The Fingerprint Verification email template can be modified on the Configuration page. For more information, please see Customize Mail Templates.

Accept or Deny a Key:

  1. In the BeyondInsight console, go to the Managed Systems page.
  2. Select the managed system from the grid, and then click the vertical ellipsis at the right end of the line.
  3. Select Go to advanced details....

Accept or deny an SSH Server Key.

  1. Select the Server Keys tab.
  2. Within the Server Keys table, select the server key you wish to work with.
  3. From the Server Keys action (vertical ellipsis):
    • If auto approved, no further action is required.
    • If manually approved, click Accept or Deny.
  4. After a key is accepted, from the Functional Accounts tab, click the Test Functional Account button to verify the key with the functional account.

Add a Key Manually:

  1. In the BeyondInsight console, go to the Managed Systems page.
  2. Select the managed system from the grid, and then click the vertical ellipsis at the right end of the line.
  3. Select Go to advanced details...
  4. Select the Server Keys tab.

    Add an SSH Server Key.

  5. From the Server Keys table, click the Create New Server Key button.
  6. Select a key type. Enter a Fingerprint and a Description.
  7. Click the Create Key button.
  8. After a key is added, from the Functional Accounts tab, click the Test Functional Account button to verify the key with the functional account.

The fingerprint must be unique.
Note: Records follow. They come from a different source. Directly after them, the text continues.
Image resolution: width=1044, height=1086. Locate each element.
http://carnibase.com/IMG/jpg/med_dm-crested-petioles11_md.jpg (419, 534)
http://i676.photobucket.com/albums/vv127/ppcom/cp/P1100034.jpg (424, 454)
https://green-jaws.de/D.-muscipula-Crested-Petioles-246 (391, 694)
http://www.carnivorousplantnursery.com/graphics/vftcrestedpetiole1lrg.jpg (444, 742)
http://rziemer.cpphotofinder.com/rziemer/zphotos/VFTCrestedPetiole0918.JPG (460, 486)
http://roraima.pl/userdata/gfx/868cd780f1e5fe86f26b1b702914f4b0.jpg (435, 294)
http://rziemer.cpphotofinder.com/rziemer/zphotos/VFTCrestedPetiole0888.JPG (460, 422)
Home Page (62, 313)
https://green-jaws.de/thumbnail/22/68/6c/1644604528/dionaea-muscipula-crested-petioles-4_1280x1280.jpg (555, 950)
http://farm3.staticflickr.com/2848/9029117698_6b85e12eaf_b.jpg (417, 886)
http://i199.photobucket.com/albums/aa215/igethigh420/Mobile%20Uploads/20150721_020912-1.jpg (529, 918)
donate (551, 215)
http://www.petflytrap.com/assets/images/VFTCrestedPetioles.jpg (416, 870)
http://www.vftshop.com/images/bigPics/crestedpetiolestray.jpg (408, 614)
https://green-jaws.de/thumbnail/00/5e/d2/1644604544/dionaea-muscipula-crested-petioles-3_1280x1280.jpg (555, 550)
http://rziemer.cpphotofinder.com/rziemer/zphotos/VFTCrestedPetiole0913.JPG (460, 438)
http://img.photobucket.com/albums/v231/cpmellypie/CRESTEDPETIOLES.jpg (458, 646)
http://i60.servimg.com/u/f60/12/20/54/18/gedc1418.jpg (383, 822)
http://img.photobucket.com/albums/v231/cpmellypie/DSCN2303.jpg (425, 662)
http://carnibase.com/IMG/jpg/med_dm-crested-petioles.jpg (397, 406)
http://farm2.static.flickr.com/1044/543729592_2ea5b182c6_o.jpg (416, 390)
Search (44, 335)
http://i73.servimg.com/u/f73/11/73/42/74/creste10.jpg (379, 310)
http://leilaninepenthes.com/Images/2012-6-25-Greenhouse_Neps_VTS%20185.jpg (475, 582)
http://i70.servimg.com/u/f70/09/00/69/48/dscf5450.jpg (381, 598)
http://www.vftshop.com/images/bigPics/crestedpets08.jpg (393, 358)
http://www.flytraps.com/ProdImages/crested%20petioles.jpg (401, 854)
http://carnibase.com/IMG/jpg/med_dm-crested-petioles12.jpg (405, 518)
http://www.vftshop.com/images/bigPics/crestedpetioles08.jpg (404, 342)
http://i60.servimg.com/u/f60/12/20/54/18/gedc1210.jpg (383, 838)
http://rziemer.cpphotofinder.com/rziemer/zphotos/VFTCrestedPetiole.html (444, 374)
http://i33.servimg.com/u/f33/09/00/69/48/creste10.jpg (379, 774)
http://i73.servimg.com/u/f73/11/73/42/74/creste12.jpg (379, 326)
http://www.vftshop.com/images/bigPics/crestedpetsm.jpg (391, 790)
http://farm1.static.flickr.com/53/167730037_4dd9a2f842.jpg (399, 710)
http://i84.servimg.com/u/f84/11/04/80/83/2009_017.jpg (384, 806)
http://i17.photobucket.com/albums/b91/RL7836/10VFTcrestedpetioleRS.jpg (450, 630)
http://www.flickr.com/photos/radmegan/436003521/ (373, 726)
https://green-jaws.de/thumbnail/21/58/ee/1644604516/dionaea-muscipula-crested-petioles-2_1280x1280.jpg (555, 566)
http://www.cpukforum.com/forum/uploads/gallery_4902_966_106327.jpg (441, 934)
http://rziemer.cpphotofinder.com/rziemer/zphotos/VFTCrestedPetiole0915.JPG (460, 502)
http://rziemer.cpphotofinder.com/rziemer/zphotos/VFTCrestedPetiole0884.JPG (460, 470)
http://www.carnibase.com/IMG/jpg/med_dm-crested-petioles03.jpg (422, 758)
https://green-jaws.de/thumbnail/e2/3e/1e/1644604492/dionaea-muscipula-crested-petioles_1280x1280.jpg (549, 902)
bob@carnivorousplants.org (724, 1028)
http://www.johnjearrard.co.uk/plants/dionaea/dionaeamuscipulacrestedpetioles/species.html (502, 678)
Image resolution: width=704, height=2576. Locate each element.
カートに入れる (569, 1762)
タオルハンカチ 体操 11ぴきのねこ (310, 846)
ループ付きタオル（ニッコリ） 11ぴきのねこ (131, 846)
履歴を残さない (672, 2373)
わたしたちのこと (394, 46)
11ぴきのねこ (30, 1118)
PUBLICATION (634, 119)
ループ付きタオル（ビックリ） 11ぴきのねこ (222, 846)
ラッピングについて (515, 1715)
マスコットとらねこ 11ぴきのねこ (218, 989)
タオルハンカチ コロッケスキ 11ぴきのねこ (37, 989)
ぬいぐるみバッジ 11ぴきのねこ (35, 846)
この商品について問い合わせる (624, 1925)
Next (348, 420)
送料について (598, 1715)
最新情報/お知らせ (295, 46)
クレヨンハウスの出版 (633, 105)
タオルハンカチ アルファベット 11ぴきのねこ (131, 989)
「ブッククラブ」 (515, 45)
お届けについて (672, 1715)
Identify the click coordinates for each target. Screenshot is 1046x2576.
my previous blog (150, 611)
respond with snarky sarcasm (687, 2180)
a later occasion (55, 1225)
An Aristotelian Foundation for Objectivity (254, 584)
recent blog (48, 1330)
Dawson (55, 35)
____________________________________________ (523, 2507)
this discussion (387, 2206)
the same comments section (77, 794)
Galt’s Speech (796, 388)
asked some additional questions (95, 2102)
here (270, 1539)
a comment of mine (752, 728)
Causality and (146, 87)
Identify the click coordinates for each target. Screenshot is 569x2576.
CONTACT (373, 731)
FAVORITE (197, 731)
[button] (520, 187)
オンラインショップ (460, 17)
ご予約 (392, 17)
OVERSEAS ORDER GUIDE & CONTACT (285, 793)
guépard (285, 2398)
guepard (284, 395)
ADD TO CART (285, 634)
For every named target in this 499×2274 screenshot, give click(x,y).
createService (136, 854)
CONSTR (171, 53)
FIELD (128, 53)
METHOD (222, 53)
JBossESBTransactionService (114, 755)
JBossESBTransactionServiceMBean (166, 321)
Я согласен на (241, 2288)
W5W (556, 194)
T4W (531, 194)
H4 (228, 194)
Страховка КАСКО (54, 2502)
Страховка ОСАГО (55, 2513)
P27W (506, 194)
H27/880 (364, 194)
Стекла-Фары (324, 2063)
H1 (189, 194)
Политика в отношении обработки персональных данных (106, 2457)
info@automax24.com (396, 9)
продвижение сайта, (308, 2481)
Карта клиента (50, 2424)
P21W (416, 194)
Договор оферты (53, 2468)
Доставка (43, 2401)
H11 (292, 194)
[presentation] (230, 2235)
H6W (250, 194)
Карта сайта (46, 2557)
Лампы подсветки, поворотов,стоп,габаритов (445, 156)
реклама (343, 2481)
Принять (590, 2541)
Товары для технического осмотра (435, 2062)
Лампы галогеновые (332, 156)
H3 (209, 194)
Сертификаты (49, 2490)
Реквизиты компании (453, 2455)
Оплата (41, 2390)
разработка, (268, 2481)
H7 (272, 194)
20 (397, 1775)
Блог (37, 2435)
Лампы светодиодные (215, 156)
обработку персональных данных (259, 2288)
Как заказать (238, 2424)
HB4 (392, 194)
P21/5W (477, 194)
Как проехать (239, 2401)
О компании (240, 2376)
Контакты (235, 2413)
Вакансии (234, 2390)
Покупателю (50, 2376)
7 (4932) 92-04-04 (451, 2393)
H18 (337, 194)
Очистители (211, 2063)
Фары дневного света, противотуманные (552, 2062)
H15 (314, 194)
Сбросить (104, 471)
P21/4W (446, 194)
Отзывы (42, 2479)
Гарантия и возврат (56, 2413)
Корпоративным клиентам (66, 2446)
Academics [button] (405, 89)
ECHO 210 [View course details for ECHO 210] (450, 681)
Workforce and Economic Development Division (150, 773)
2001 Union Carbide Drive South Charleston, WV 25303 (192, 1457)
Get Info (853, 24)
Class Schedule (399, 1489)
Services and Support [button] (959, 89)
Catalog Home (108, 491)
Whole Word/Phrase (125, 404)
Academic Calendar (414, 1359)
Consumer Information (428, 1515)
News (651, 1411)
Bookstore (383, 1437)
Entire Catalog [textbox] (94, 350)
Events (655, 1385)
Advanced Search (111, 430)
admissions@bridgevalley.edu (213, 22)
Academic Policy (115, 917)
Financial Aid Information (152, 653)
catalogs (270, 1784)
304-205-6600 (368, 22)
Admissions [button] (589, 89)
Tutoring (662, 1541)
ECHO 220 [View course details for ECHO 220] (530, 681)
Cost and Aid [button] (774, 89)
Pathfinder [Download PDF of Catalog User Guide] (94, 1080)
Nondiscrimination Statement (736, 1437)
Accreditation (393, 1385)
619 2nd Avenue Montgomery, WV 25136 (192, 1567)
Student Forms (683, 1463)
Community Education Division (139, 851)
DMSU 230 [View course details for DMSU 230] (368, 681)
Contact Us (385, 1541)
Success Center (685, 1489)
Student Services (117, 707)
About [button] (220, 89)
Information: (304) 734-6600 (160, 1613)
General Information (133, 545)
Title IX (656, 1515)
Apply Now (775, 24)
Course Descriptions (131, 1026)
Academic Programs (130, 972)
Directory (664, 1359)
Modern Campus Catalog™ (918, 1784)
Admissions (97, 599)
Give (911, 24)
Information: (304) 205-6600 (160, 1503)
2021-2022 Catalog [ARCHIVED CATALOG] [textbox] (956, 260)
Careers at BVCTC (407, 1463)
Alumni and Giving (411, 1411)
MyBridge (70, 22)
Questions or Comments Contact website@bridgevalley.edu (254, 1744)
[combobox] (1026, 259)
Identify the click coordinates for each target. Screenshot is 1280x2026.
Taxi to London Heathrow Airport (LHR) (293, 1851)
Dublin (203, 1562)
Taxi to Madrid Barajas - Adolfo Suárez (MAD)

An error message is displayed if the key is already imported.

View the BeyondInsight Details of an Asset-Linked Managed System

You can view the asset details, such as hardware, ports, scheduled tasks, and smart groups associated with the asset.

  1. In the BeyondInsight console, go to the Assets page.
  2. Select an asset from the grid.
  3. Click the vertical ellipsis button for the asset.
  4. Select Go to advanced details...
  5. Click through the tabs to view more details on each topic.

View the Standalone Managed Systems Details

You can view the managed system details, such as its identifying details, attributes, and policies, as well as managed accounts, smart groups, linked accounts, server keys, functional accounts, and login accounts associated with the managed system.

  1. In the BeyondInsight console, go to the Managed Systems page.
  2. Select a managed system from the grid.
  3. Click the vertical ellipsis for the managed system.
  4. Select Go to advanced details....

Advanced Details page of a managed system

  1. All managed system details are displayed under Details & Attributes for quick access.
  2. To see more granular details, click through the tabs to view details on each topic.